Stored items:
....
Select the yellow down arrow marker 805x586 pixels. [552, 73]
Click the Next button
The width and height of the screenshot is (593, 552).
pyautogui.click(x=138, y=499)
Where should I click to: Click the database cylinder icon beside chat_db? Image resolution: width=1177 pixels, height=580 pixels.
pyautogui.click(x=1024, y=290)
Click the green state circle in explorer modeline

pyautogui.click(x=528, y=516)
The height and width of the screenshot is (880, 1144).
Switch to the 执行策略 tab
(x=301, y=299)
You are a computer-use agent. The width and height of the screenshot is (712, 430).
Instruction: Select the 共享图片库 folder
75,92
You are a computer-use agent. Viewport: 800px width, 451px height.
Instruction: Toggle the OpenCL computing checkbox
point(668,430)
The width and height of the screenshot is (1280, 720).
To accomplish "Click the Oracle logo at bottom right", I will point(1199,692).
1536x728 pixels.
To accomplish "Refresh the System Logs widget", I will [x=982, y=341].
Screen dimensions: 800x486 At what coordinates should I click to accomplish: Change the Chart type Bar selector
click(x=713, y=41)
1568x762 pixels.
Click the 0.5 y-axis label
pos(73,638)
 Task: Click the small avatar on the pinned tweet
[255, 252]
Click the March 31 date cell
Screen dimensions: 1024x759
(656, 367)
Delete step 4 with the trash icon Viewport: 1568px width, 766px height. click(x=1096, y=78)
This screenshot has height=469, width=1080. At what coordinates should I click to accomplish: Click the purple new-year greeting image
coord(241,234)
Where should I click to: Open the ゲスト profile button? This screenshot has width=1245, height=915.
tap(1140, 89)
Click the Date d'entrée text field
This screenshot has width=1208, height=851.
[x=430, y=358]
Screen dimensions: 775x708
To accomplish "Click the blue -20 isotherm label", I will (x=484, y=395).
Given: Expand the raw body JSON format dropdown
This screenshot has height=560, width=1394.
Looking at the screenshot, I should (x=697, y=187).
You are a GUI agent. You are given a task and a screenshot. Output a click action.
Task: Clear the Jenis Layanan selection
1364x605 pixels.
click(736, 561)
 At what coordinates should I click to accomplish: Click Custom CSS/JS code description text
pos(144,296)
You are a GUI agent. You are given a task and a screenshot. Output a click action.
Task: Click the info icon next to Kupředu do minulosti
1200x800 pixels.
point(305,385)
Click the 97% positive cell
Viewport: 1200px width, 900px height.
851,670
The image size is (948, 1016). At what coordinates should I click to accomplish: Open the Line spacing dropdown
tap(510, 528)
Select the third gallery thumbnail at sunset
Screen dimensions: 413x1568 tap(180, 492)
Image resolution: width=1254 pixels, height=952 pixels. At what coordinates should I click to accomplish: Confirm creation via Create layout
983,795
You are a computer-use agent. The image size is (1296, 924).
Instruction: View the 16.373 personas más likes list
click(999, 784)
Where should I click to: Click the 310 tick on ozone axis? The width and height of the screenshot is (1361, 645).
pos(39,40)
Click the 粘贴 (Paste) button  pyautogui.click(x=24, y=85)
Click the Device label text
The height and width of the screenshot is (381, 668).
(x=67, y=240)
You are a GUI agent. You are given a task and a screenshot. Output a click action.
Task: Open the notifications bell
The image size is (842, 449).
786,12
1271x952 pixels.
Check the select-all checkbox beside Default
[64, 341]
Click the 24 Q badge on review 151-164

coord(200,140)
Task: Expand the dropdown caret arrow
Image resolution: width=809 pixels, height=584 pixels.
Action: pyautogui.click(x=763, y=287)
....
How to complete this task: Each entry above should be repeated exactly, with no line left out.

Exercise result:
Select the yellow down arrow marker 805x586 pixels. [552, 73]
Click the Next button
The width and height of the screenshot is (593, 552).
pyautogui.click(x=138, y=499)
Where should I click to: Click the database cylinder icon beside chat_db? Image resolution: width=1177 pixels, height=580 pixels.
pyautogui.click(x=1024, y=290)
Click the green state circle in explorer modeline

pyautogui.click(x=528, y=516)
The height and width of the screenshot is (880, 1144).
Switch to the 执行策略 tab
(x=301, y=299)
You are a computer-use agent. The width and height of the screenshot is (712, 430).
Instruction: Select the 共享图片库 folder
75,92
You are a computer-use agent. Viewport: 800px width, 451px height.
Instruction: Toggle the OpenCL computing checkbox
point(668,430)
The width and height of the screenshot is (1280, 720).
To accomplish "Click the Oracle logo at bottom right", I will point(1199,692).
1536x728 pixels.
To accomplish "Refresh the System Logs widget", I will [x=982, y=341].
Screen dimensions: 800x486 At what coordinates should I click to accomplish: Change the Chart type Bar selector
click(x=713, y=41)
1568x762 pixels.
Click the 0.5 y-axis label
pos(73,638)
 Task: Click the small avatar on the pinned tweet
[255, 252]
Click the March 31 date cell
Screen dimensions: 1024x759
(656, 367)
Delete step 4 with the trash icon Viewport: 1568px width, 766px height. click(x=1096, y=78)
This screenshot has height=469, width=1080. At what coordinates should I click to accomplish: Click the purple new-year greeting image
coord(241,234)
Where should I click to: Open the ゲスト profile button? This screenshot has width=1245, height=915.
tap(1140, 89)
Click the Date d'entrée text field
This screenshot has width=1208, height=851.
[x=430, y=358]
Screen dimensions: 775x708
To accomplish "Click the blue -20 isotherm label", I will (x=484, y=395).
Given: Expand the raw body JSON format dropdown
This screenshot has height=560, width=1394.
Looking at the screenshot, I should (x=697, y=187).
You are a GUI agent. You are given a task and a screenshot. Output a click action.
Task: Clear the Jenis Layanan selection
1364x605 pixels.
click(736, 561)
 At what coordinates should I click to accomplish: Click Custom CSS/JS code description text
pos(144,296)
You are a GUI agent. You are given a task and a screenshot. Output a click action.
Task: Click the info icon next to Kupředu do minulosti
1200x800 pixels.
point(305,385)
Click the 97% positive cell
Viewport: 1200px width, 900px height.
851,670
The image size is (948, 1016). At what coordinates should I click to accomplish: Open the Line spacing dropdown
tap(510, 528)
Select the third gallery thumbnail at sunset
Screen dimensions: 413x1568 tap(180, 492)
Image resolution: width=1254 pixels, height=952 pixels. At what coordinates should I click to accomplish: Confirm creation via Create layout
983,795
You are a computer-use agent. The image size is (1296, 924).
Instruction: View the 16.373 personas más likes list
click(999, 784)
Where should I click to: Click the 310 tick on ozone axis? The width and height of the screenshot is (1361, 645).
pos(39,40)
Click the 粘贴 (Paste) button  pyautogui.click(x=24, y=85)
Click the Device label text
The height and width of the screenshot is (381, 668).
(x=67, y=240)
You are a GUI agent. You are given a task and a screenshot. Output a click action.
Task: Open the notifications bell
The image size is (842, 449).
786,12
1271x952 pixels.
Check the select-all checkbox beside Default
[64, 341]
Click the 24 Q badge on review 151-164

coord(200,140)
Task: Expand the dropdown caret arrow
Image resolution: width=809 pixels, height=584 pixels.
Action: pyautogui.click(x=763, y=287)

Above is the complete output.